Saturday, November 23, 2013

A Change in the Filbuster Rule furthers Partisan Politics

President Obama has made it clear that, when the legislative process fails to advance his agenda, it is his intent to achieve as much of his agenda as possible through executive powers. The Democrats in the Senate have now used the “nuclear option” to break the filibuster rule to allow a simple majority rather than 60 votes to confirm executive nominees and most federal judges. The immediate effect is to allow the Democrats to pack the Washington D.C. Circuit Court of Appeals with three new judges even though there is no pressing need. Administrative and regulatory actions which are challenged are most often adjudicated by this influential court.
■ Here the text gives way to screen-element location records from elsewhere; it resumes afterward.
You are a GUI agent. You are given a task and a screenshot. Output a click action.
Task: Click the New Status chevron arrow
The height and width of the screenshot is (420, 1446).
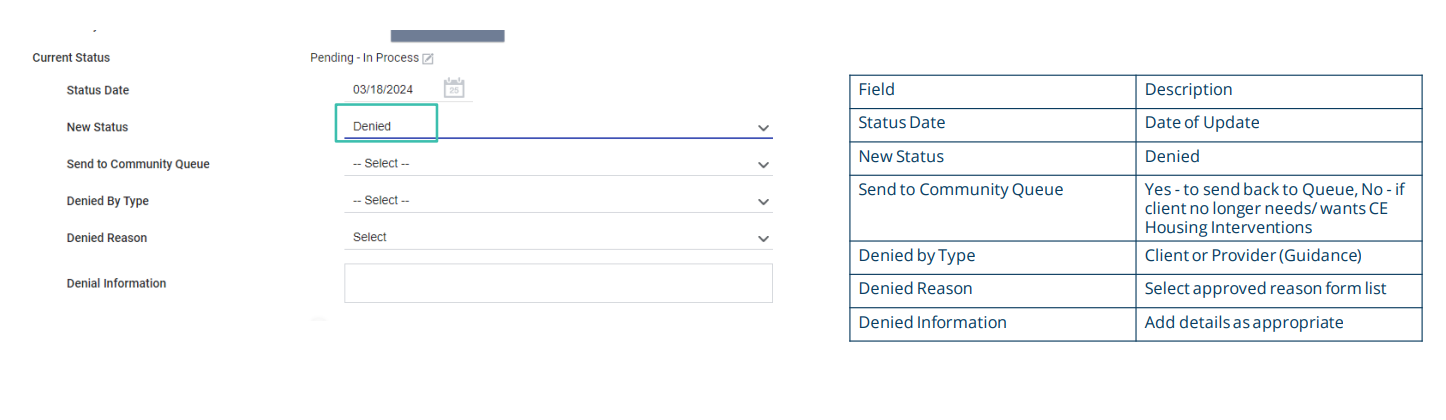click(x=764, y=128)
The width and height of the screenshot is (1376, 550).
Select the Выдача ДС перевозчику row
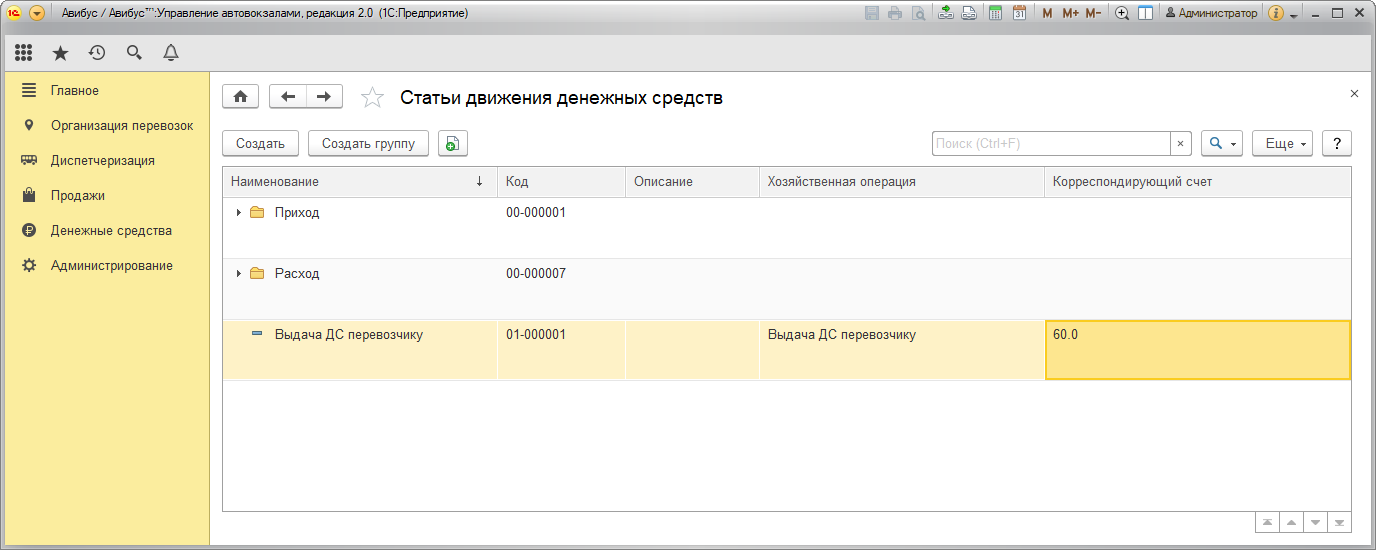(x=348, y=335)
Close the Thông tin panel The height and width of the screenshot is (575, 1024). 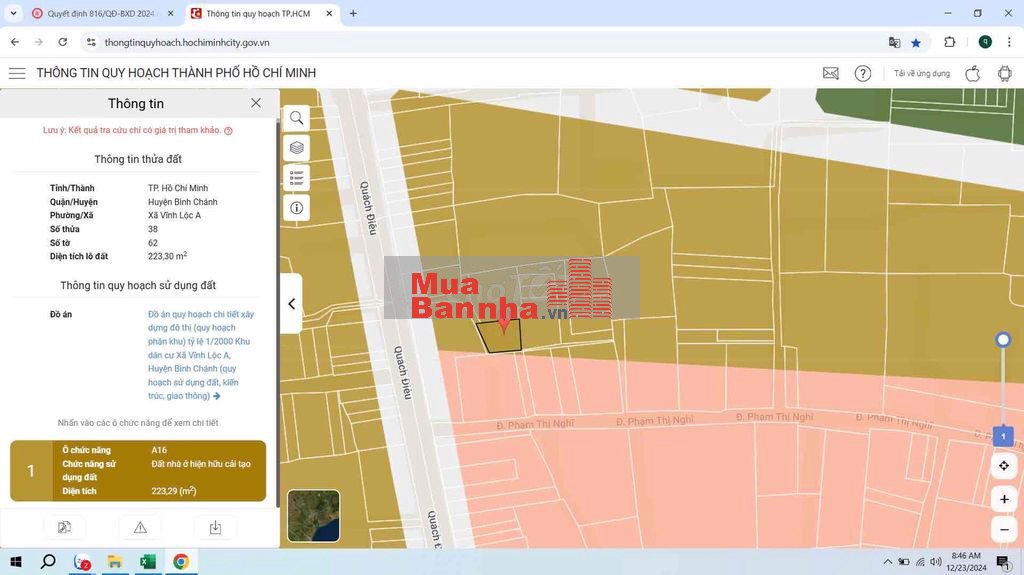256,103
The appointments are for life.

This will allow for a significant extension of Presidential power.

“... to change the rules in the middle of the game so that they can make all the decisions while the the other party is told to sit down and keep quiet [will] cause the bitterness and gridlock to get worse.”
 - Senator Barack Obama, 2005
The hypocrisy is that both parties in the past have vigorously opposed this option when their party was in the Senate minority. It has always been perceived as a power play by the majority to eliminate the need to seek some greater deliberative collaboration, compromise and consensus which incorporates at least some of the concerns of the minority and the larger community. A group of democrats have made it clear that they would also like to abolish the filibuster for normal legislation in the Senate. The approval rating for Congress cannot be much lower than it already is, but this move toward more partisan legislation only adds to the causes for public cynicism. Senator Obama opposed such a rule change at a time when the Republicans held a majority in the Senate. He said that neither party should “change the rules in the middle of the game so that they can make all the decisions while the the other party is told to sit down and keep quiet” and that such a change would only cause “the bitterness and gridlock to get worse.”
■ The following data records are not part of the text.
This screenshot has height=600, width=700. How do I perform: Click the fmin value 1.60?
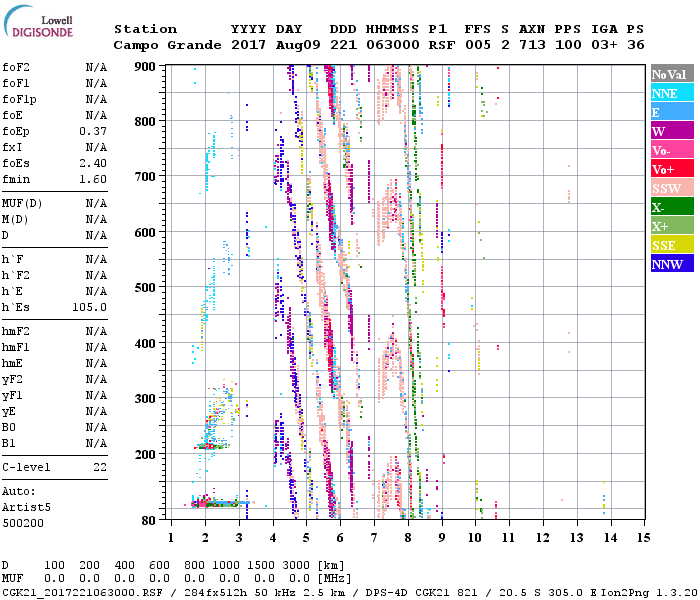point(92,179)
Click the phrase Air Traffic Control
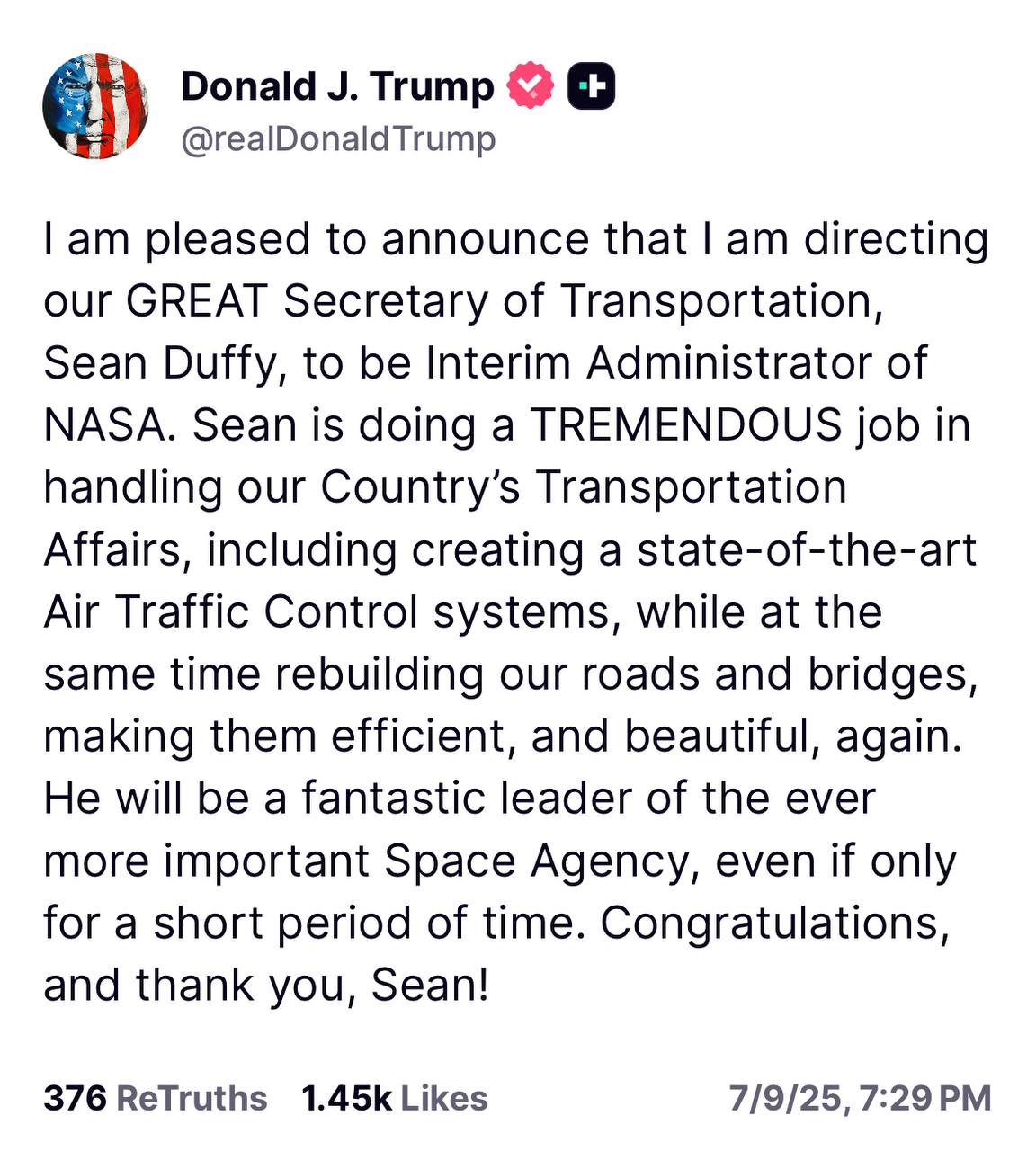This screenshot has width=1036, height=1151. click(231, 611)
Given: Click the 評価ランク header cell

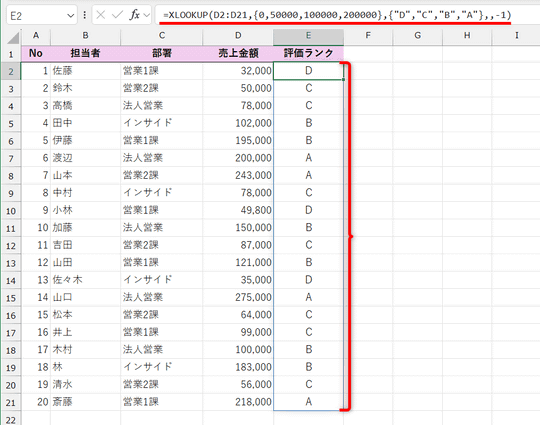Looking at the screenshot, I should [x=308, y=53].
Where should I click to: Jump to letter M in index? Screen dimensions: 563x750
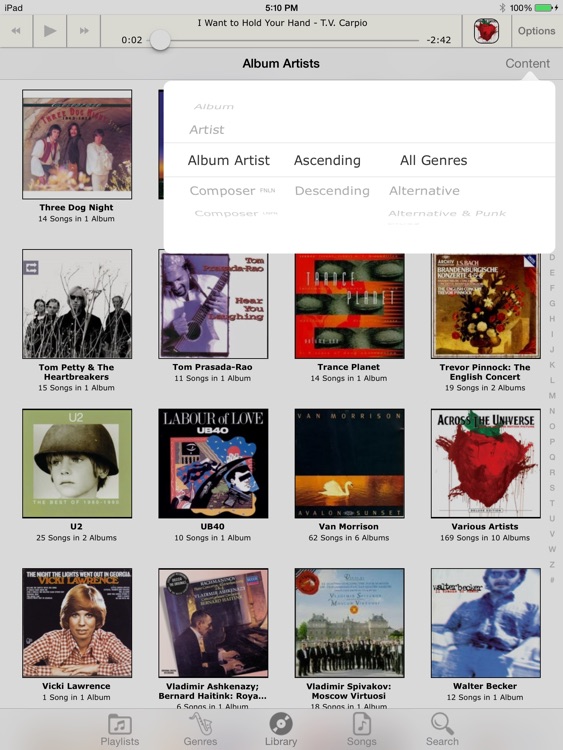(x=552, y=396)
The Nuclear Option Debate Explained in Two Charts
    -- Washington Post

New breed of Senate Democrats drove filibuster change.
    -- Los Angeles Times

James H. Rutherford, M.D.

Thursday, November 7, 2013

Super Majorities Here and Abroad

Congressional redistricting in Ohio is an example of what to expect from unconstrained super majorities here at home. In Ohio, whoever controls at least two-thirds of three state offices is able to control the legislative redistricting process. This almost always results in the party in control maximizing the number and demographically secure districts for itself. This process across much of the nation has resulted in the entrenched positions of both parties and thus much of the gridlock that we see in a divided Congress. When one political party has controlled all of Congress and the Presidency, there also has not been much moderation or collaboration.

When this is the behavior of super majorities in our own country, why should we expect anything different from super majorities abroad. Many Arab nations have a super majority of Muslims in their population. Maldives, for example, has a population which is 95% Muslim and their recent Constitution requires that to be a citizen of Maldives one has to be a Muslim.

The redistricting process in California has thus understandably drawn some attention. First, a law was passed that placed the redrawing of voting districts in the hands of an independent commission. California also did away with party primaries. Instead, everyone runs and votes in a single open primary, with Republicans and Democrats on the same ballot. The top two vote-getters compete in a runoff. The candidates are often thus inclined to reach out to a broader portion of the population to win the elections. Even though the Democrats still control both the Assembly and the Senate in the California legislature, it at least appears that the current legislature has had a tendency to be more moderate.